### Tekstfragment
════
De tijden zijn uitgedrukt in UT (UT= Universal Time); 12 uur UT komt overeen met 13 uur MET (Midden Europese Tijd, wintertijd in Nederland) en met 14 uur MEZT (Midden Europese ZomerTijd, zomertijd in Nederland). Alle gegevens hebben betrekking op het etmaal 0-24 uur UT. Op alle stations worden veel meteorologische elementen continue gemeten. De metingen zijn representatief voor het omliggende gebied. De etmaalgemiddelden en -sommen worden bepaald uit uurlijkse waarden; de decade- en maandwaarden uit etmaalgegevens. In de kolommen en regels met ‘N’ (Normaal) wordt het langjarig gemiddelde vermeld, berekend over het tijdvak 1991-2020.

Ligging KNMI meteorologische stations

Decaden en maand

De aanduidingen I, II en III hebben betrekking op de decaden van de maand waarbij:

I = dag 1 t/m 10; II = dag 11 t/m 20; III = dag 21 t/m laatste dag van de maand.
════
### Opdrachten
1. Vat de toelichting over de KNMI-meetgegevens samen in twee zinnen.
2. Haal uit de toelichting letterlijk het deel dat begint bij de woorden "De tijden zijn" en stop na "het tijdvak 1991-2020.".
De gegevens hieronder staan los van het tekstfragment.

### Brongegevens
════
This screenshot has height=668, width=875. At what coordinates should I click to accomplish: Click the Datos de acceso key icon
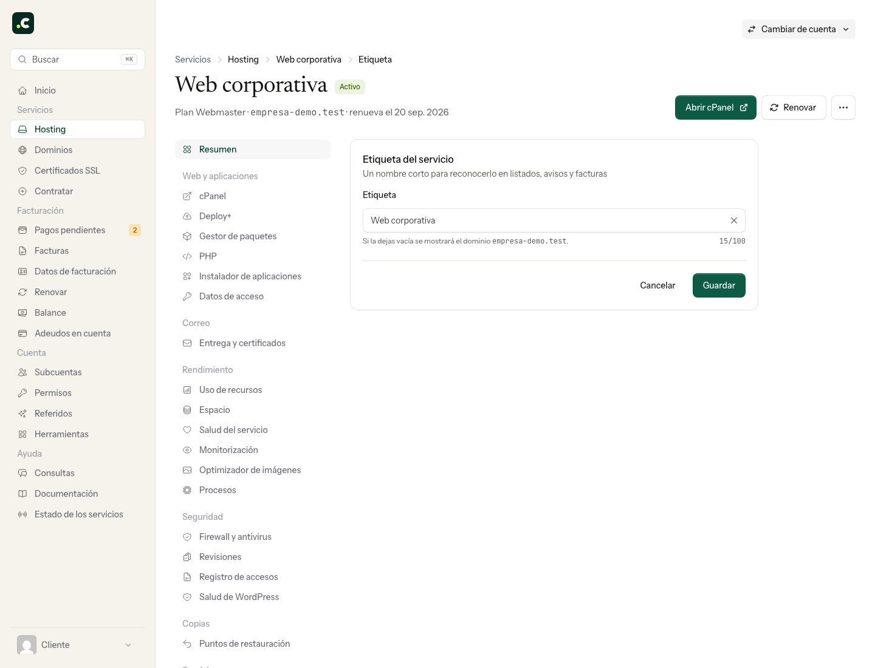pos(187,296)
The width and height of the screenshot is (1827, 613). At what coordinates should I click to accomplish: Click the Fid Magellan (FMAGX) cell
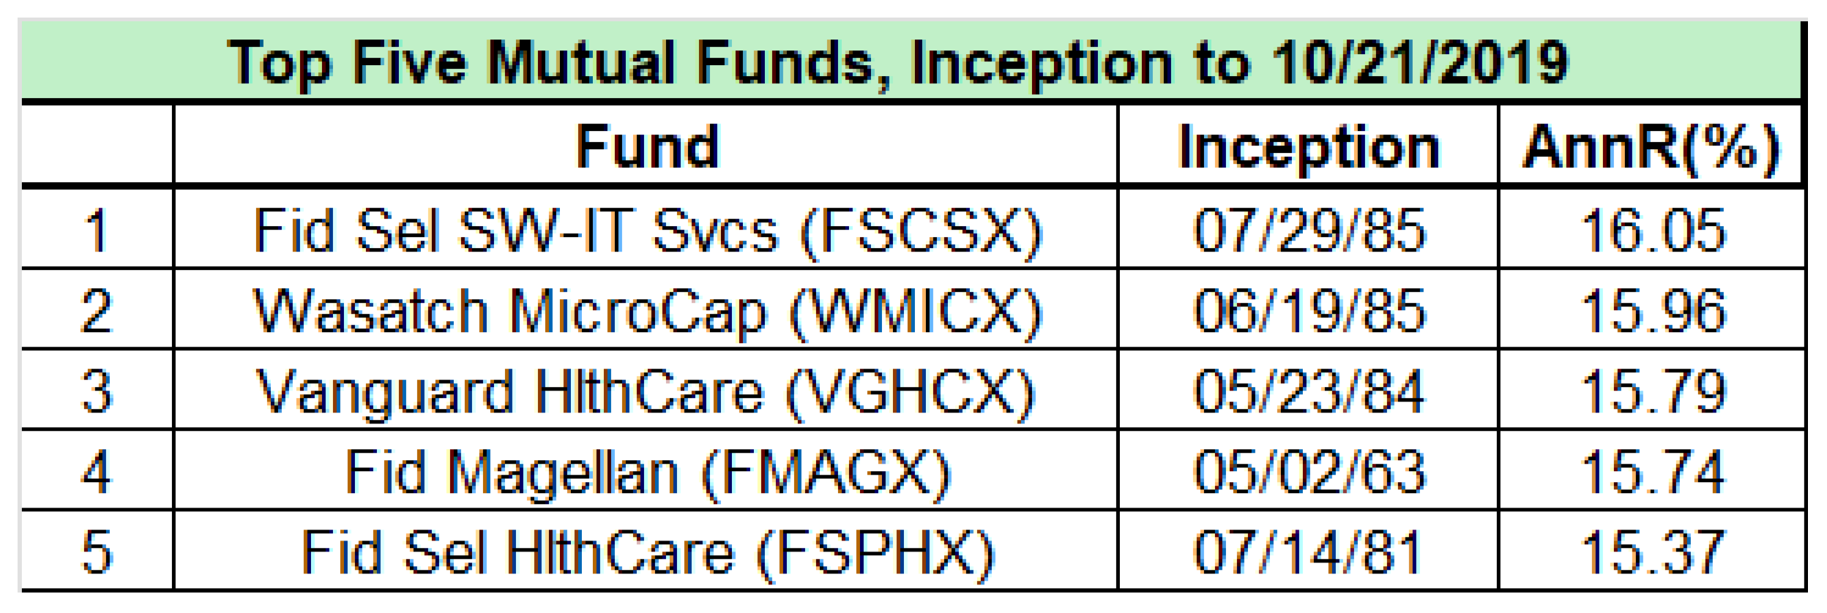pos(647,472)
════
### De antwoorden
1. De tijden worden in UT uitgedrukt, waarbij 12 uur UT overeenkomt met 13 uur MET en 14 uur MEZT, en alle gegevens gelden voor het etmaal van 0 tot 24 uur UT. Etmaalgemiddelden en -sommen worden bepaald uit uurlijkse waarden en decade- en maandwaarden uit etmaalgegevens, terwijl ‘N’ het langjarig gemiddelde over 1991-2020 aangeeft.

2.
De tijden zijn uitgedrukt in UT (UT= Universal Time); 12 uur UT komt overeen met 13 uur MET (Midden Europese Tijd, wintertijd in Nederland) en met 14 uur MEZT (Midden Europese ZomerTijd, zomertijd in Nederland). Alle gegevens hebben betrekking op het etmaal 0-24 uur UT. Op alle stations worden veel meteorologische elementen continue gemeten. De metingen zijn representatief voor het omliggende gebied. De etmaalgemiddelden en -sommen worden bepaald uit uurlijkse waarden; de decade- en maandwaarden uit etmaalgegevens. In de kolommen en regels met ‘N’ (Normaal) wordt het langjarig gemiddelde vermeld, berekend over het tijdvak 1991-2020.